---------- Listed entries

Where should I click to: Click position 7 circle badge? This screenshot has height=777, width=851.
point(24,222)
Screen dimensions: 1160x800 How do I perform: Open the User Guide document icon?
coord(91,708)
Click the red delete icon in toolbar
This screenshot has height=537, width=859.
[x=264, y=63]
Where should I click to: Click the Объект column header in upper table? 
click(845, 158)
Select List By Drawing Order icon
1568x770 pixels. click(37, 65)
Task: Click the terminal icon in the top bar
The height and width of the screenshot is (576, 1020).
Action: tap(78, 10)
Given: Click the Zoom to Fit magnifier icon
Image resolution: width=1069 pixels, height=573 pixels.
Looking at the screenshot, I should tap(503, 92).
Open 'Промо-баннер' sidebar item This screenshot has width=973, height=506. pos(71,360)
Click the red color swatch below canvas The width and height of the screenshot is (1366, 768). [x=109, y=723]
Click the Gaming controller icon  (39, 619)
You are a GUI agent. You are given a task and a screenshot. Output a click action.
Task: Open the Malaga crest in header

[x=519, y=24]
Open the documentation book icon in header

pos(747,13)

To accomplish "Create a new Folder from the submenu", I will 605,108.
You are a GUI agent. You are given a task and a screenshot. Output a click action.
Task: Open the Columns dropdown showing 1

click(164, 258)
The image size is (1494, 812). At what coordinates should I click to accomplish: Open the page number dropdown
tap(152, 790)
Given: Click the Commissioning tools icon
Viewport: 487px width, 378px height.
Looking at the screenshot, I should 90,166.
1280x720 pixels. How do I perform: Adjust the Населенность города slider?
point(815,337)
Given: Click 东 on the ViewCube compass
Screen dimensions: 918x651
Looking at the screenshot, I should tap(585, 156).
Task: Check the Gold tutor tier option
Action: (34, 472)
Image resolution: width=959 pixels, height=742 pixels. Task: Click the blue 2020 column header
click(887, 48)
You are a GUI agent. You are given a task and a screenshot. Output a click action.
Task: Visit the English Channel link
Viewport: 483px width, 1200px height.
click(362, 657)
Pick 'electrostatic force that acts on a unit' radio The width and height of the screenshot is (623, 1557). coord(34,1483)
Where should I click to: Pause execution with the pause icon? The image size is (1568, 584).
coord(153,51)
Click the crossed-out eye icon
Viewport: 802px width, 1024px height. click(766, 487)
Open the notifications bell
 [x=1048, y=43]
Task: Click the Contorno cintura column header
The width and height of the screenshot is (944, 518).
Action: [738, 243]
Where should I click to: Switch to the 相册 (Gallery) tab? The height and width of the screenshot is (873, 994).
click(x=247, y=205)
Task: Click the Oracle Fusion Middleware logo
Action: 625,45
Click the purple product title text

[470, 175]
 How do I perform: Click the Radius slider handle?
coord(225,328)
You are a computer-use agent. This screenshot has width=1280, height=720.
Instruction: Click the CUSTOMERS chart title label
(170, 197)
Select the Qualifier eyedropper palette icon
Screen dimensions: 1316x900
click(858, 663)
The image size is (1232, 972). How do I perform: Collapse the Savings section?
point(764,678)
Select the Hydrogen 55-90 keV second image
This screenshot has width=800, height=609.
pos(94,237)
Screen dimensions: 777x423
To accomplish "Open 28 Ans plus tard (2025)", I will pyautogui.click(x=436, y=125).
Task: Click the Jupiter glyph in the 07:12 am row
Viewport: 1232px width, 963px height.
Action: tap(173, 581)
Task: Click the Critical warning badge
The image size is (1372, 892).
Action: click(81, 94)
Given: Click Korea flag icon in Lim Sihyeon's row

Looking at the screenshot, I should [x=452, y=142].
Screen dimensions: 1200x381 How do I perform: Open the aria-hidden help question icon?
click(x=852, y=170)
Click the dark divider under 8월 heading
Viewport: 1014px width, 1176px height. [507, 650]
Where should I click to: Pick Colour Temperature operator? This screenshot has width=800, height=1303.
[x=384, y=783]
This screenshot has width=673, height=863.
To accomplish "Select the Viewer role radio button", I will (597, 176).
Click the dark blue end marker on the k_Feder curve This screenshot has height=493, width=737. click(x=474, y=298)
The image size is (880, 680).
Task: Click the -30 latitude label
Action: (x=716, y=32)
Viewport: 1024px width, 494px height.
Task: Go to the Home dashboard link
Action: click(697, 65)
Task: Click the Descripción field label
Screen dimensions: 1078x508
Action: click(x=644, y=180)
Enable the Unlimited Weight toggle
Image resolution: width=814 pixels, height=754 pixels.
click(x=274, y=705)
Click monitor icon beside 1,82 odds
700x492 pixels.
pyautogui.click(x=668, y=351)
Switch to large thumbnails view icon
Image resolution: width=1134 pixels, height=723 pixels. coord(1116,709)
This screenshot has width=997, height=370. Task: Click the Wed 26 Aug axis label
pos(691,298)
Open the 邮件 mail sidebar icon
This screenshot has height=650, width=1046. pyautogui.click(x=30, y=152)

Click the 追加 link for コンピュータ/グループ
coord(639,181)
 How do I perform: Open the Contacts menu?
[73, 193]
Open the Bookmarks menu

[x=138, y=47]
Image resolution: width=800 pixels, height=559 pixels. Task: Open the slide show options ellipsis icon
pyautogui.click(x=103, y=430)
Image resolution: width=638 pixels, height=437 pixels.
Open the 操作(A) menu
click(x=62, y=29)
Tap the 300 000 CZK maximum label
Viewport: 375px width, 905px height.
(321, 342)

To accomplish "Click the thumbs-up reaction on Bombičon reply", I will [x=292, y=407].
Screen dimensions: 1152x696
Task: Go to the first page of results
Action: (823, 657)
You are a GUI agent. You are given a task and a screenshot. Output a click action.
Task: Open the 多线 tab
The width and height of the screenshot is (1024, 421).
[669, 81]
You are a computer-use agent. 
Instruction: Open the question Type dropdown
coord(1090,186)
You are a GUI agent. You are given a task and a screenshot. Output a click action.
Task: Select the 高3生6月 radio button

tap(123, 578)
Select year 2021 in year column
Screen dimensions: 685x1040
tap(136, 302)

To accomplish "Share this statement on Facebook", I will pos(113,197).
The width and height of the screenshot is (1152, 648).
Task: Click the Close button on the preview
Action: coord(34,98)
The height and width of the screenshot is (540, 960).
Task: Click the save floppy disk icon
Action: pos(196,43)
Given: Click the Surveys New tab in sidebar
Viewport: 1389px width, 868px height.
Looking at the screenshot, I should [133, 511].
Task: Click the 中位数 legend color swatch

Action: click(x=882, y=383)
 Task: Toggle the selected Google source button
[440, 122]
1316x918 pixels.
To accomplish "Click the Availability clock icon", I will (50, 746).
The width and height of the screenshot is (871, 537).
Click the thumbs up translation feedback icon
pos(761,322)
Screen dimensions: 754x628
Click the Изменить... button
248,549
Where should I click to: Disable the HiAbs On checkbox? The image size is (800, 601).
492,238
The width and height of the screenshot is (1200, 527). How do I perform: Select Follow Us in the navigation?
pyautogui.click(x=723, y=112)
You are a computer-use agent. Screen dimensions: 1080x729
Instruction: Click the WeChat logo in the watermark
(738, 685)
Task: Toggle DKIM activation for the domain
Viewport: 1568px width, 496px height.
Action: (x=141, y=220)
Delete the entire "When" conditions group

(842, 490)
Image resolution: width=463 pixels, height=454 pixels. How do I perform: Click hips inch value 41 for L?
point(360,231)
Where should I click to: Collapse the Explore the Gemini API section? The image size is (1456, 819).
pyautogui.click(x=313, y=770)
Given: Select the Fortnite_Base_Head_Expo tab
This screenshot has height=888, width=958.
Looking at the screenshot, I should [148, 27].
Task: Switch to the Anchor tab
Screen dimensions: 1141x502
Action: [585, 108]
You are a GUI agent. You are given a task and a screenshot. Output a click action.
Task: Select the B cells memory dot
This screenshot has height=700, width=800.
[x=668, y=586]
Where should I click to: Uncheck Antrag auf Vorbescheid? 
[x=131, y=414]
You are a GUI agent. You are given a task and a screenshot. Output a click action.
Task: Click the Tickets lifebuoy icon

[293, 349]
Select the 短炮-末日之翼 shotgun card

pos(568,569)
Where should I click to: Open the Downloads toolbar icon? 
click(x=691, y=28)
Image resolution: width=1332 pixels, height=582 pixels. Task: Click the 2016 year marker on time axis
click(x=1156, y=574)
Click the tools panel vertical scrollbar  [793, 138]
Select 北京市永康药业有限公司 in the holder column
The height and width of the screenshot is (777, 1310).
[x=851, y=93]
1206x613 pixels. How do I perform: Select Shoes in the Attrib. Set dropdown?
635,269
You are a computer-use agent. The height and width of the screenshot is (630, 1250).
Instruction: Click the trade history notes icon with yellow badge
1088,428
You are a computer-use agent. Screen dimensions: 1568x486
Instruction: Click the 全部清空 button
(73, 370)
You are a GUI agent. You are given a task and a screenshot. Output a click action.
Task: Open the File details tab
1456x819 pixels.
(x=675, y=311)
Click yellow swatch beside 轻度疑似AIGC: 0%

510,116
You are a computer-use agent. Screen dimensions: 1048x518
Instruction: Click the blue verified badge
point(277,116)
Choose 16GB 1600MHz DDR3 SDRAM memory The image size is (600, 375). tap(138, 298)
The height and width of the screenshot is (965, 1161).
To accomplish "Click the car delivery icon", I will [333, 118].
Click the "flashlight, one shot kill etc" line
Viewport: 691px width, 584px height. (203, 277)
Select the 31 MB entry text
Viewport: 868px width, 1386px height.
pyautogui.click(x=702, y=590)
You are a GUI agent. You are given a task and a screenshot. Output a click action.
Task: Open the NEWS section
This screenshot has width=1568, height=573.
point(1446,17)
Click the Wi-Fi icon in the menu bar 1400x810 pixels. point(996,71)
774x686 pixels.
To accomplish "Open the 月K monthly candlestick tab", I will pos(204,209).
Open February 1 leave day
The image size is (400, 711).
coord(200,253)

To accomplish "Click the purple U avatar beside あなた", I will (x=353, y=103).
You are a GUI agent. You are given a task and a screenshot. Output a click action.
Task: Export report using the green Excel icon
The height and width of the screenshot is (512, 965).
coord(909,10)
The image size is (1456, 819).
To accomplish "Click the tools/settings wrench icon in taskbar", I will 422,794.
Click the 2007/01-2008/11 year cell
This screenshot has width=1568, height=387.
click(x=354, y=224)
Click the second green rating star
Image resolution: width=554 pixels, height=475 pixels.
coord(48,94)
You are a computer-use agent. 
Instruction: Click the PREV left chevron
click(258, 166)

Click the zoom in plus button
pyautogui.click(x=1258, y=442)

--------------------

• Directions: Where the line holding "Open the 操作(A) menu" appears in the listing above, start reproducing exactly, and end with the line holding "Task: Toggle DKIM activation for the domain".

• Exercise result:
Open the 操作(A) menu
click(x=62, y=29)
Tap the 300 000 CZK maximum label
Viewport: 375px width, 905px height.
(321, 342)

To accomplish "Click the thumbs-up reaction on Bombičon reply", I will [x=292, y=407].
Screen dimensions: 1152x696
Task: Go to the first page of results
Action: (823, 657)
You are a GUI agent. You are given a task and a screenshot. Output a click action.
Task: Open the 多线 tab
The width and height of the screenshot is (1024, 421).
[669, 81]
You are a computer-use agent. 
Instruction: Open the question Type dropdown
coord(1090,186)
You are a GUI agent. You are given a task and a screenshot. Output a click action.
Task: Select the 高3生6月 radio button

tap(123, 578)
Select year 2021 in year column
Screen dimensions: 685x1040
tap(136, 302)

To accomplish "Share this statement on Facebook", I will pos(113,197).
The width and height of the screenshot is (1152, 648).
Task: Click the Close button on the preview
Action: coord(34,98)
The height and width of the screenshot is (540, 960).
Task: Click the save floppy disk icon
Action: pos(196,43)
Given: Click the Surveys New tab in sidebar
Viewport: 1389px width, 868px height.
Looking at the screenshot, I should [133, 511].
Task: Click the 中位数 legend color swatch

Action: click(x=882, y=383)
 Task: Toggle the selected Google source button
[440, 122]
1316x918 pixels.
To accomplish "Click the Availability clock icon", I will (50, 746).
The width and height of the screenshot is (871, 537).
Click the thumbs up translation feedback icon
pos(761,322)
Screen dimensions: 754x628
Click the Изменить... button
248,549
Where should I click to: Disable the HiAbs On checkbox? The image size is (800, 601).
492,238
The width and height of the screenshot is (1200, 527). How do I perform: Select Follow Us in the navigation?
pyautogui.click(x=723, y=112)
You are a computer-use agent. Screen dimensions: 1080x729
Instruction: Click the WeChat logo in the watermark
(738, 685)
Task: Toggle DKIM activation for the domain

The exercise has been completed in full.